Court Opinion

ID: 6242664
Source: CourtListenerOpinion
Date Created: 2022-02-17 20:48:39.008297+00
Date Added: 2024-06-11T08:58:14.664256
License: Public Domain

Opinion by
Mb. Justice Mitchell,
The actions by Glass and Eckendorver against the plaintiff company of course charged and proved negligence against it, or there could have been no recovery in them. But it was the negligence of not performing the duty to the public of keeping its pipe lines in proper and safe condition. Whether there was *462an initial negligence of the present defendant out of which plaintiff’s default arose, might or might not have been shown, in the trial of those cases, and may or may not appear in the records, but was not material and could not affect the results of those actions, or the question in the present ease of the liability as between the plaintiff and defendant. The second and third assignments of error, and the argument upon them, are satisfactorily answered by the illustration given by the learned judge in his charge, of the common ease of a municipality being held liable to a party injured by an obstruction in the street, yet having an unquestionable right to recover from the person who put it there: Brookville v. Arthurs, 130 Pa. 501, 152 Pa. 334.

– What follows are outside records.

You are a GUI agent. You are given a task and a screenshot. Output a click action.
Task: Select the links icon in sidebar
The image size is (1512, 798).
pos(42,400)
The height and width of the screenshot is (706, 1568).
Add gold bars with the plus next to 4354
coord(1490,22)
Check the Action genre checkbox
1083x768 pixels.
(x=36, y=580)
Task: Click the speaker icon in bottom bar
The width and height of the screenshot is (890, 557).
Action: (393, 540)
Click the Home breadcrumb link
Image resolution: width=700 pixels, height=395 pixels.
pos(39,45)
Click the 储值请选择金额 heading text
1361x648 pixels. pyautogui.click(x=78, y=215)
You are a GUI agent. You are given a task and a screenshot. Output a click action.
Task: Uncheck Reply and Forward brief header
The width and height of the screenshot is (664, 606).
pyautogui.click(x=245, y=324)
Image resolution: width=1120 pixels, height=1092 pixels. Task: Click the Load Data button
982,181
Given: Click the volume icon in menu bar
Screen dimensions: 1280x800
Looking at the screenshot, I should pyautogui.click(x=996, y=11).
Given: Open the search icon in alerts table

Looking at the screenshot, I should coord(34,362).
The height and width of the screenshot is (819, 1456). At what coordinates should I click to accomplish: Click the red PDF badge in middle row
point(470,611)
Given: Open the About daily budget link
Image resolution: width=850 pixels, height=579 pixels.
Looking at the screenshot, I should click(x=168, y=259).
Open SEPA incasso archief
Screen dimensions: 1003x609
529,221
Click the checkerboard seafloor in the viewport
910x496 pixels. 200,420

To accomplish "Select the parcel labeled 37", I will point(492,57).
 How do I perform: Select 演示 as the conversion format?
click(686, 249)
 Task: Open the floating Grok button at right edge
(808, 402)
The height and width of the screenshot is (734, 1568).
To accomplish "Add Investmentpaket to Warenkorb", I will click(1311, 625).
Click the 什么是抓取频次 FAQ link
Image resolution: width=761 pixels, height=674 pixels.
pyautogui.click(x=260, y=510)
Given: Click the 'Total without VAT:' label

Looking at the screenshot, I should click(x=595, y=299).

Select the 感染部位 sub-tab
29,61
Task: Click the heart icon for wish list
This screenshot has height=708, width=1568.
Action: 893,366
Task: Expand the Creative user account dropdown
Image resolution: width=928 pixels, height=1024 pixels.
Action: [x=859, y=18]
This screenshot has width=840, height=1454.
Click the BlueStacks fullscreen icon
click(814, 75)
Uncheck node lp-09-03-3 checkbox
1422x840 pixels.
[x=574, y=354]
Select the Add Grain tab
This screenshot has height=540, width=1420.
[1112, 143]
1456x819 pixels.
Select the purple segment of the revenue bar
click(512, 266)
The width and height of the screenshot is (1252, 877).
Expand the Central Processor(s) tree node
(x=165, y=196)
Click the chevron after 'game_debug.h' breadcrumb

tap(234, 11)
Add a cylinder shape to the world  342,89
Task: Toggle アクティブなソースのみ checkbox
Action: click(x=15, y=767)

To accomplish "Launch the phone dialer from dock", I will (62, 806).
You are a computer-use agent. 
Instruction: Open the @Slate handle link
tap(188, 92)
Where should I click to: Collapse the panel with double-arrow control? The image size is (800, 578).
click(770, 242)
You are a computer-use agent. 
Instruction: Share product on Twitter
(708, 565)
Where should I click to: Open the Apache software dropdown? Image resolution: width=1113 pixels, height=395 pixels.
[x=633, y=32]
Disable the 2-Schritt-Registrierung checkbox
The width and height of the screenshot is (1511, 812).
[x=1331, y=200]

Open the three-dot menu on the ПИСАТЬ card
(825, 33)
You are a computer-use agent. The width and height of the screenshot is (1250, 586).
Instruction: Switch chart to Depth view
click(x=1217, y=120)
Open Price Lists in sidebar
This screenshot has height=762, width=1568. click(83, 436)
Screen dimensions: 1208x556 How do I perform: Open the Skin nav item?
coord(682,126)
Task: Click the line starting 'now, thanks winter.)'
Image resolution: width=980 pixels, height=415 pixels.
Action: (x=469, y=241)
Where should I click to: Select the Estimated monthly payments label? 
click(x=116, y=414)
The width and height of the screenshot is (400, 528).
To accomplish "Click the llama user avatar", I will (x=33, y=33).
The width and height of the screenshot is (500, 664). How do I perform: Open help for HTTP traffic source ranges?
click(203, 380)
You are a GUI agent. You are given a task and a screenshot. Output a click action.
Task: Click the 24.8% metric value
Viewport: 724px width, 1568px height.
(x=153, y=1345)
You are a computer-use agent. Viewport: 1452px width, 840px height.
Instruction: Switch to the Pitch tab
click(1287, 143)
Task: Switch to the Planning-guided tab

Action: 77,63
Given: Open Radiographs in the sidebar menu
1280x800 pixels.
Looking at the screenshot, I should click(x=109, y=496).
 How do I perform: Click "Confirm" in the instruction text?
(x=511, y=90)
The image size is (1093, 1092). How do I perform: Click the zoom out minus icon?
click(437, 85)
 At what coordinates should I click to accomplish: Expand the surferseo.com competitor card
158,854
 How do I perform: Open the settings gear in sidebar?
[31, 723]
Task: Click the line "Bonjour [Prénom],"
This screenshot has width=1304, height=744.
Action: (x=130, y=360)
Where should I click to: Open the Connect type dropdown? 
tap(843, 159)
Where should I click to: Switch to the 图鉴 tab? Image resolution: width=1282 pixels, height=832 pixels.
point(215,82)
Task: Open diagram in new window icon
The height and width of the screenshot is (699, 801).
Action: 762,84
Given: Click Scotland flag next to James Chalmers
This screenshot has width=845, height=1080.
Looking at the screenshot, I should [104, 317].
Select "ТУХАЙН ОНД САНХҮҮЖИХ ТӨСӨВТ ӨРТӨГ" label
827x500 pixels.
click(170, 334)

The fourth assignment of error cannot be sustained. The compromise and payment of the claims of Glass and Eckendorver before a decision of this court on the appeals did not make the plaintiff a volunteer. There was no obligation to take an appeal from the judgment on. the verdict, in the first place, or to prosecute it any further than seemed to be prudent and advantageous. The verdict was against plaintiff and the compromise reduced the amount for which plaintiff was prima facie liable, and for which it would have a claim against the defendant. The compromise therefore was apparently in the interest of defendant as much as of plaintiff, and it is agreed that the amounts paid were reasonable.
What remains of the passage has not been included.